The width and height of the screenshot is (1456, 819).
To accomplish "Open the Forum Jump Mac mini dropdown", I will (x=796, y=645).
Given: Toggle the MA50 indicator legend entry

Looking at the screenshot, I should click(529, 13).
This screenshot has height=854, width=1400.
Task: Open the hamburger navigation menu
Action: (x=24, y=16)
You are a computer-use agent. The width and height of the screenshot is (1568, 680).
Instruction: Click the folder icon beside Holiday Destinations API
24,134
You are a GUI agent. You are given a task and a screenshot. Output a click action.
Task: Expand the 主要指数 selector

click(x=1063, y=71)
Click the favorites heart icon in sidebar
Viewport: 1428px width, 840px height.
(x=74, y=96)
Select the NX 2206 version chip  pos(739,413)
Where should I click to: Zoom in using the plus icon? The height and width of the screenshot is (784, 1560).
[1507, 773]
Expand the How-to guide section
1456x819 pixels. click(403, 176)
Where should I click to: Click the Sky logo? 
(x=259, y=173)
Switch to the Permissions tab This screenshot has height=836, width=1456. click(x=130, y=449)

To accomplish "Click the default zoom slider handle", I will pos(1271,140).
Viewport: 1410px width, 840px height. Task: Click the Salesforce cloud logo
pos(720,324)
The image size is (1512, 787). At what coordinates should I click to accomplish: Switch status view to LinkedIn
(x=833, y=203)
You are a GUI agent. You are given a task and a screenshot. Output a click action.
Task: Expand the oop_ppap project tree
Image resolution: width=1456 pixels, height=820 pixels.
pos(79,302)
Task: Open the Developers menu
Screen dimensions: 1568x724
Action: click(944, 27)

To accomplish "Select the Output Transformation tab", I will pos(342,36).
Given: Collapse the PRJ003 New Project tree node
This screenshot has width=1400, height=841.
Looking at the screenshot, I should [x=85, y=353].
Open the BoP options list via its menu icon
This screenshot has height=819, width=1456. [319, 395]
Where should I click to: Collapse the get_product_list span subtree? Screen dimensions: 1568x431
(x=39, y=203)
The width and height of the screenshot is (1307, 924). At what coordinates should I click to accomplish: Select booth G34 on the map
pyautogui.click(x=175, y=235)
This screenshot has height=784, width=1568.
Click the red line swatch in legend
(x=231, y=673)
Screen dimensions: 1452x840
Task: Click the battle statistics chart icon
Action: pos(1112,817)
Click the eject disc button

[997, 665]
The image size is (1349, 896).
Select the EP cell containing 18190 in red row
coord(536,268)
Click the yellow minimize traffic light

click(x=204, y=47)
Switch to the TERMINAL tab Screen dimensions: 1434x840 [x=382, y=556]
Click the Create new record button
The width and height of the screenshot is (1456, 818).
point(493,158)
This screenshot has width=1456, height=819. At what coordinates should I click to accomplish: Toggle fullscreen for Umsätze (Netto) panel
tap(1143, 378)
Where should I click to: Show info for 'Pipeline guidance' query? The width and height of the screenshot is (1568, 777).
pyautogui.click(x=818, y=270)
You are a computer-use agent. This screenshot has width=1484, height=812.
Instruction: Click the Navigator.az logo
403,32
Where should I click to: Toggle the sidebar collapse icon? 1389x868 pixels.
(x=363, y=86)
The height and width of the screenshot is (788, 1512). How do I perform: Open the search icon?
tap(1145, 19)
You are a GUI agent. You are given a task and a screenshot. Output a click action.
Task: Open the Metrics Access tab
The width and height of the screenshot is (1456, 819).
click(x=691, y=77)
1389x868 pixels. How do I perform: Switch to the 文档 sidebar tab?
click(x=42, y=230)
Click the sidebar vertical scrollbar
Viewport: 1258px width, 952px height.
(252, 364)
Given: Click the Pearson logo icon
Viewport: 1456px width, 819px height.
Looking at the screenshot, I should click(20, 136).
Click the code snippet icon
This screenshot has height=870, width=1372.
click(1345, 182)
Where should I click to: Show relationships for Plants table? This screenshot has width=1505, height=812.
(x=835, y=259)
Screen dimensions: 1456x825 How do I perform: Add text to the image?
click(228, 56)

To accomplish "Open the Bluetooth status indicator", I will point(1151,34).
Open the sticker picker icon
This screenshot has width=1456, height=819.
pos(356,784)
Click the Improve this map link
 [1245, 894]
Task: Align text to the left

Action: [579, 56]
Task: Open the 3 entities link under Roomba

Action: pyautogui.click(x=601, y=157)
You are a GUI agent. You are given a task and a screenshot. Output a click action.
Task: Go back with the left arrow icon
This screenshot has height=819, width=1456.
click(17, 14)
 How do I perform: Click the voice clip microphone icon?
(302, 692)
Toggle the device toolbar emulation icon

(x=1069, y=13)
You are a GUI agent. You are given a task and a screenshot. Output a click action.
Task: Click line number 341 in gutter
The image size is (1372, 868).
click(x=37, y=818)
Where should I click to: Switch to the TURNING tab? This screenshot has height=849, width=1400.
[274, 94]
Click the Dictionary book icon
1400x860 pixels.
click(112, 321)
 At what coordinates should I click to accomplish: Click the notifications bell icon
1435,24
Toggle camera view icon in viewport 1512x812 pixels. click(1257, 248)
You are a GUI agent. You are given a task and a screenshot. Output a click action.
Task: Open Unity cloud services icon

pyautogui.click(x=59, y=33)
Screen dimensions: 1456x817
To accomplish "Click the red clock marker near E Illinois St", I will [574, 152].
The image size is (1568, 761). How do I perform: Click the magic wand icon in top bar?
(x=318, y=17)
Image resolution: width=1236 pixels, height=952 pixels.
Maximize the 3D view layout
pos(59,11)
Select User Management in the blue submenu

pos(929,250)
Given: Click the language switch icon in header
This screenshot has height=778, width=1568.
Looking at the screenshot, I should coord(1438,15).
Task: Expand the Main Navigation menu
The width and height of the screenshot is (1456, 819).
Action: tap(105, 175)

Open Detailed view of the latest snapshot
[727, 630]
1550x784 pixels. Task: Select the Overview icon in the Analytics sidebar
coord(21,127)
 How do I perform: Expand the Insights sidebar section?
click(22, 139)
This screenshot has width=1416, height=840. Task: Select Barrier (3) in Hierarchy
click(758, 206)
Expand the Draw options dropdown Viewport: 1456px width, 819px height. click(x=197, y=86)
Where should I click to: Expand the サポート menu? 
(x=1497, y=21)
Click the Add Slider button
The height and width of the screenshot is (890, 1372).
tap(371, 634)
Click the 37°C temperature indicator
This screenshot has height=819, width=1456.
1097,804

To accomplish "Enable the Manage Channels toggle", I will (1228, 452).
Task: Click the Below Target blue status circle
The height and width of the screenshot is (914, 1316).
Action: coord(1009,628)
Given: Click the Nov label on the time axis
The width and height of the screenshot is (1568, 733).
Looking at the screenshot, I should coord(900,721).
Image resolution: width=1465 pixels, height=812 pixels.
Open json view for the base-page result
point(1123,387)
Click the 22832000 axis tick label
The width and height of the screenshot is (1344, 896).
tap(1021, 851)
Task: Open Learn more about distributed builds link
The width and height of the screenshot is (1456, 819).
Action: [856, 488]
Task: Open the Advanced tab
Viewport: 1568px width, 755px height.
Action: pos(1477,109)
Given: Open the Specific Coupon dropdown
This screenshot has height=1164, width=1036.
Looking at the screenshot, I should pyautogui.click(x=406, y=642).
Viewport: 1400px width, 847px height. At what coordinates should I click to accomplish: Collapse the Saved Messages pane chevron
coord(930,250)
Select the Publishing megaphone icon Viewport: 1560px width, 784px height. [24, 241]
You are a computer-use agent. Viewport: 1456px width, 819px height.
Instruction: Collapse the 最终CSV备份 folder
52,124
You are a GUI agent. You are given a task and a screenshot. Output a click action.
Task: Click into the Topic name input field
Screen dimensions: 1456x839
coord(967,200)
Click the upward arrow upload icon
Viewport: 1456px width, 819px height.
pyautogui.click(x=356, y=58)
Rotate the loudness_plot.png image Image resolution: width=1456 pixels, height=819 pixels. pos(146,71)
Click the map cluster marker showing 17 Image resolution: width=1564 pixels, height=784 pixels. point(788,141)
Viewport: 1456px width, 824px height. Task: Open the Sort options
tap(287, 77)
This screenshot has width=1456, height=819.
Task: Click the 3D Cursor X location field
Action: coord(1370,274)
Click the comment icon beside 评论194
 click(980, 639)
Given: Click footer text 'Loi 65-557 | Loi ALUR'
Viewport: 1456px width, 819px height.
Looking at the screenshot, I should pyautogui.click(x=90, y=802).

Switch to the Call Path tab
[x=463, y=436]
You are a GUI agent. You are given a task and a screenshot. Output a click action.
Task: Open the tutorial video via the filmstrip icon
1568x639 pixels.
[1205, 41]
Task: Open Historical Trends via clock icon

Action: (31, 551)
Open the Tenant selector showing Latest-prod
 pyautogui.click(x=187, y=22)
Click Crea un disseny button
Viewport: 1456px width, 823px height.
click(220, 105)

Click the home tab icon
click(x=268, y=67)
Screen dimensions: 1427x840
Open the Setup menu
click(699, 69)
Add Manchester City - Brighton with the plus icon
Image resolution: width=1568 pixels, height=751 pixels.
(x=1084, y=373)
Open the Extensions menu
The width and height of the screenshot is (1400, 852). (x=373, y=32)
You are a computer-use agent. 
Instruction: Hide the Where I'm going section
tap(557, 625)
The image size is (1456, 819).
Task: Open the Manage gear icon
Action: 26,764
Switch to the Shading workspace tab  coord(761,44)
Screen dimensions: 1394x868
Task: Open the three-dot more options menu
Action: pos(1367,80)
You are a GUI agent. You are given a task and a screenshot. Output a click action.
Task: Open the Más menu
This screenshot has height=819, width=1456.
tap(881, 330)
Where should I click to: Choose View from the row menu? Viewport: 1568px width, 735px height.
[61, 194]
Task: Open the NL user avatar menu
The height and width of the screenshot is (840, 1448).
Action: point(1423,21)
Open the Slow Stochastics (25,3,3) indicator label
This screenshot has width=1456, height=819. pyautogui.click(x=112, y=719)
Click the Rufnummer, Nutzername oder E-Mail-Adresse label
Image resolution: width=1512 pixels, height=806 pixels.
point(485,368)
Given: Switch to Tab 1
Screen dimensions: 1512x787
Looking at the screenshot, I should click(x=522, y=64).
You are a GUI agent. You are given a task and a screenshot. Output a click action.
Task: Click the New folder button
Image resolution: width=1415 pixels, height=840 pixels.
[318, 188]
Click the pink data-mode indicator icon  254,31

What to work on »
Write only the number of lines in the listing that hold the word "axis".

Task result »
2